Wednesday, June 11, 2014

Finishing Gores and Hiding Knots - Gray Apron Dress



While I have been in the SCA on and off since 2000, I've never had a partner who was a heavy fighter. I had absolutely no idea how much armor costs, so when Jake decided to learn we both suffered a little sticker shock.

Luckily, my sewing is a marketable skill in the SCA (or in the event of the apocalypse, as Jake and I like to joke) and a lovely lady on Facebook's SCA Medieval Barter Town group offered to trade a helm for a Viking apron dress. I promised that it would be wool, with hand-finished seams, contrasting fabric at the top and bottom, with hand-woven trim. No light project, but a fair trade to keep my husband's noggin safe from swinging rattan!

Looking at it now, I am incredibly proud of how well it turned out - and I think I finally figured out the best way to finish the seams with gores!



I started by weaving a little under five yards of trim, using a pattern I'd made previously on an online pattern generator. It's designed for an inkle loom, but works perfectly for my rigid heddle loom as well. A couple days and a lot of 5/2 cotton pearle thread later, and I had a lovely chain woven in copper, gold, and cream.  Here's a screen capture from the pattern generator:




But that was just the beginning! Once I had the fabric, I needed to draft the pattern and actually create the garment. I chose a fairly standard apron-dress pattern, which I have seen on so many different sites that I don't know who to credit. Essentially, it's a tube with a slightly fuller skirt: three body pieces that flare at the bottom and three gores sewn between them. Add in straps and loops, and you're done.

I started off the project by making a muslin out of... well, muslin. Since I do so much Medieval and Viking sewing, it's just easier to make my pattern pieces out of an inexpensive fabric. Think about the last time you used a tissue pattern. They have a bit of a flyaway issue, and serve as nearly impossible to ignore cat toys. Fabric does a much better job of sticking in place, and it doesn't tear on you nearly as easily!
A fantastic thing about this pattern is how efficient its use of fabric is, but it does mean that one of the gores needs to be pieced together. I went ahead and finished its seams first, to make it ready for the next step: Sewing it between two of the body pieces. For this I used something I read in Østergård's Woven Into The Earth. On pg. 99, she says of figure 67, "Gussets on sleeves and hoods are inserted to lie under the cloth..." Now that's a couple of centuries later than this garment, but the use of gores/gussets has a long history and I don't have any better documentation yet.

I stopped at the junction of the seam allowance and left a neat little point. After that, I finished the first side of the seam, making sure that the other side would look like an unbroken line of stitches. While this is also shown on the same page of Østergård's, I've seen it or something similar in Crowfoot and Wild as well.
After sewing up one side of the seam, I came back down the other. This time I took a little detour and, without allowing my needle to come out the front, sewed down the rest of the point before carefully coming right back to where I left off.

From there you just keep moving on down the seam! But what do you do if you run out of thread before you finish the seam? Yes, it's time to talk about knots. I've talked to a lot of other sewers over the years, and some will shout and rave about using knots and others will do the same about the opposite. It gives me a headache, so I just hide my knots.

**Task instructions:**
**a)** Decide whether each statement agrees with the post on the gray apron dress, answering yes or no and quoting the deciding words of the post: (i) the writer was offered a helm in exchange for a Viking apron dress; (ii) the writer has been in the SCA on and off since 2010; (iii) the chosen pattern has four gores sewn between the body pieces.
**b)** Resume the post on the gray apron dress after its last sentence, carrying on in the same voice.
The listing that comes after this post plays no part in the work asked here.

**Recorded information:**
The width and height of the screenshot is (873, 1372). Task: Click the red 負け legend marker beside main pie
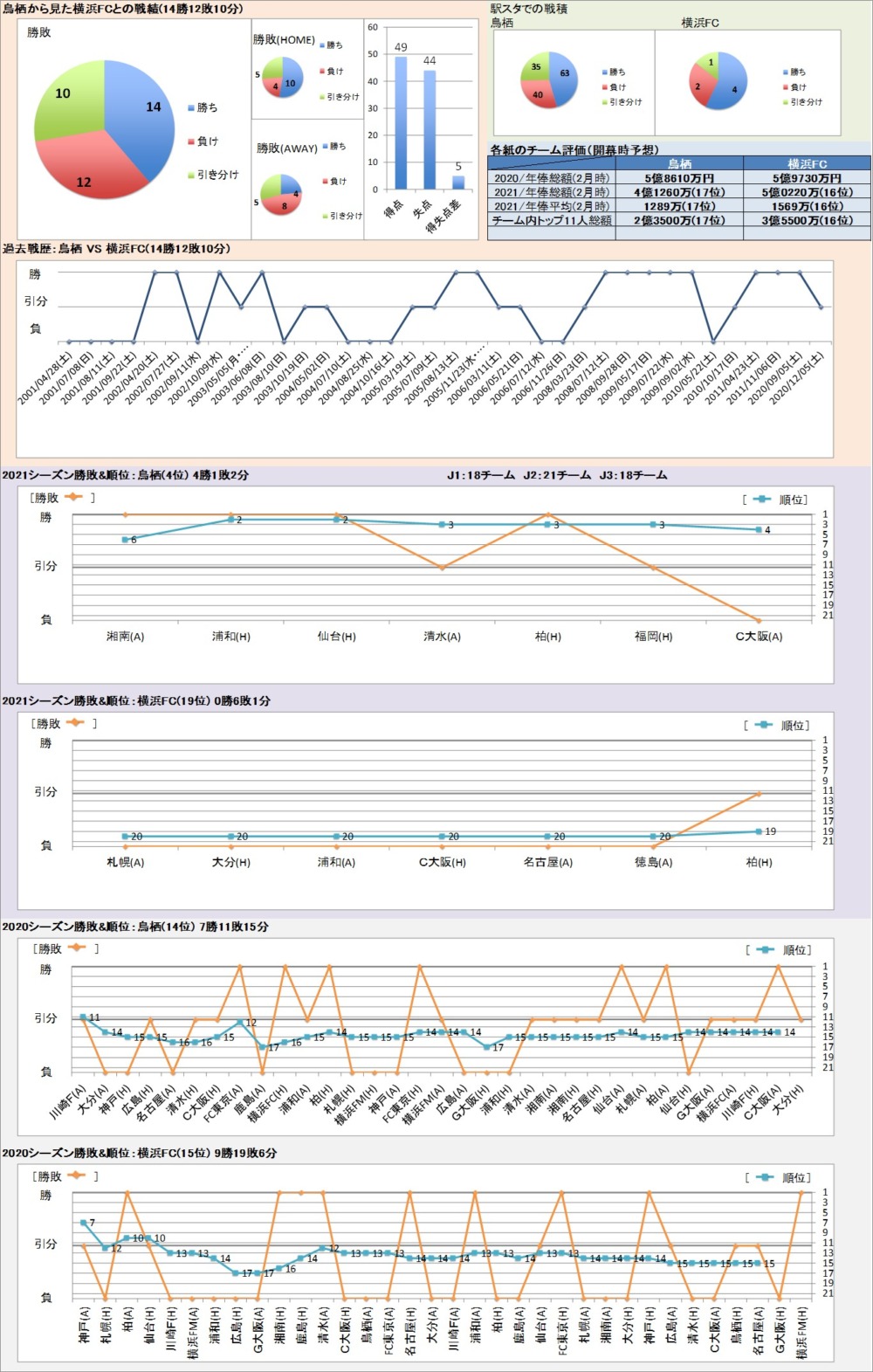[x=191, y=141]
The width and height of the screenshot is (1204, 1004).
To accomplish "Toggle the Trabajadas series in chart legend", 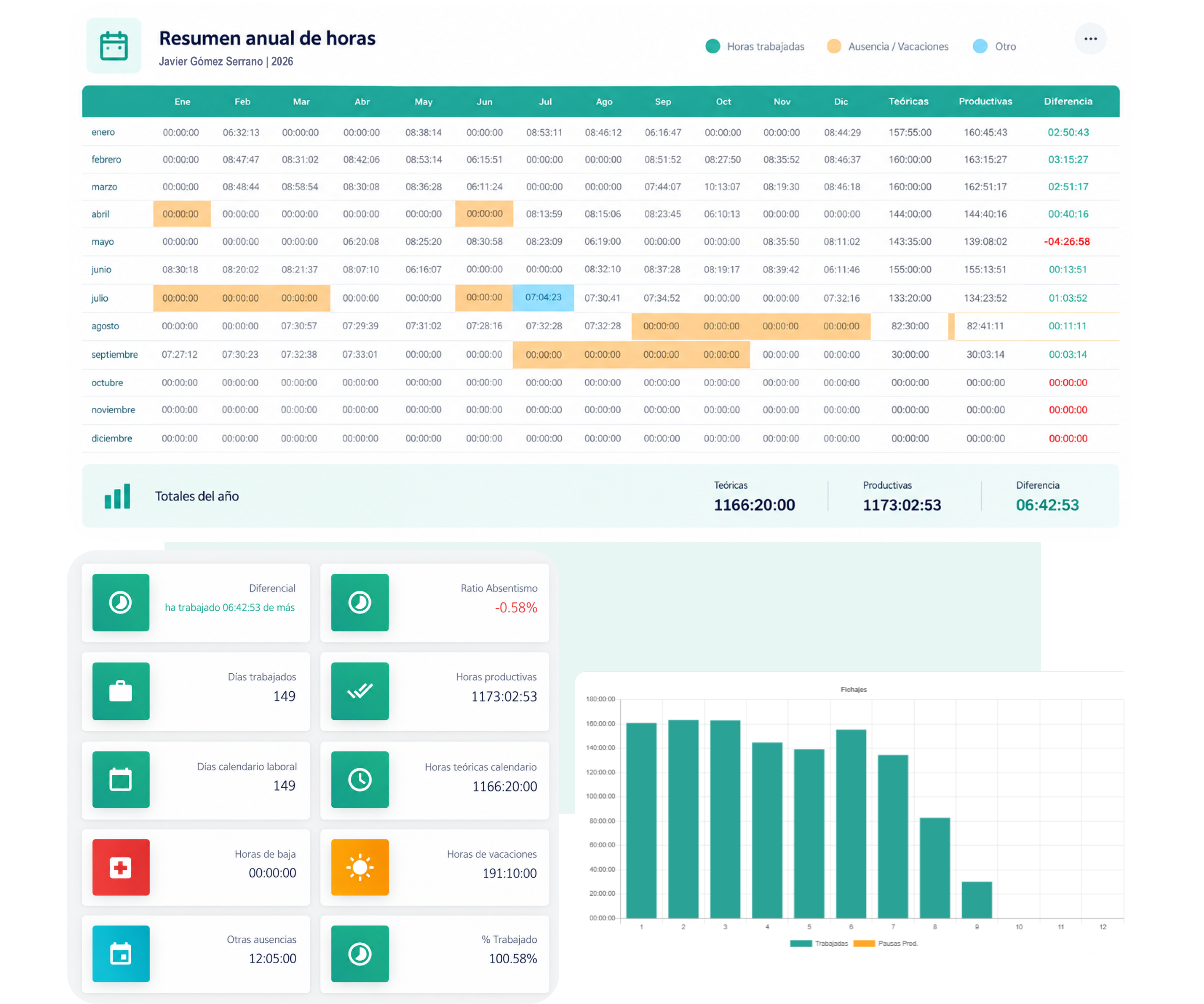I will pyautogui.click(x=818, y=943).
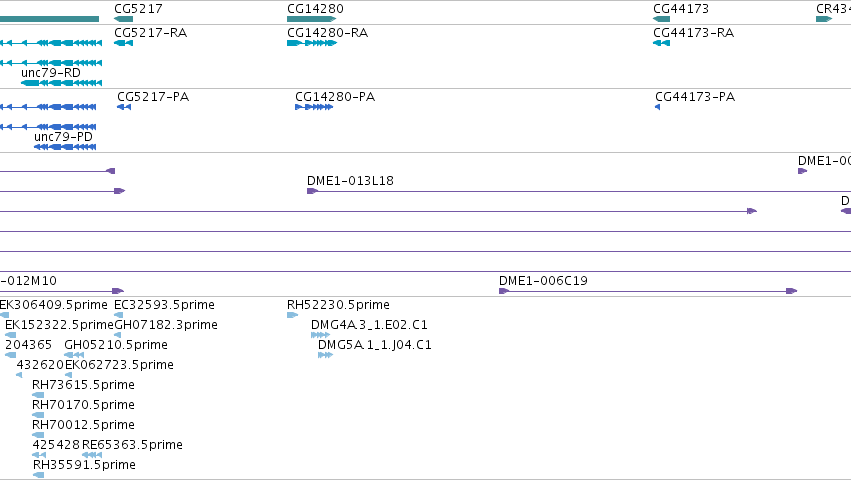Image resolution: width=851 pixels, height=480 pixels.
Task: Click the GH07182.3prime EST label
Action: click(166, 325)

**Responses by task:**
**a)**
(i) Yes: "offered to trade a helm for a Viking apron dress"
(ii) No: "I have been in the SCA on and off since 2000"
(iii) No: "three body pieces that flare at the bottom and three gores sewn between them"

**b)**
What works best for me is to sew the last stitch I can, and then pick up the seam allowance I'm sewing down. I will then line up my needle, with fresh thread, and carefully line it up right next to my previous stitch.

I pull the new stitch through the fabric until only a short tail remains. Next I use my needle to pull out the last stitch of the old thread.

I tie the two small ends tightly together several times until it's secure, then I pull them over until they're sandwiched between the seam allowance and the fabric.

After that I just keep sewing down the seam as normal. There's no ugly knot on the inside, and the outside looks like a continuous line of stitches. It's super easy and very secure.

Here's an image of the finished seam. The garment is now stronger since the gore fabric is overlapping the piece it's attached to, and that also serves to dish up some additional fullness. Here's to a greater swish factor!

Next on my to-do list were the straps and loops. I actually made these twice. The first time I used my sewing machine for the hidden seams, but this fabric has enough of a stretch to it that the thread broke when I turned the tubes right-side out. I ended up sewing them entirely by hand in a nice backstitch. With the Guterman Heavy Duty Thread I always use for my hand-sewing, a simple backstitch was a heck of a lot stronger and more reliable.

Finally, I was able to attach the straps, loops, and the green accent wool. I ran a line stitch over the edge and sewed down the loose end by hand. This time it was for two reasons: It looks better and it's strong enough to deal with the somewhat stretchy wool. The only thing left to do was sew down the trim!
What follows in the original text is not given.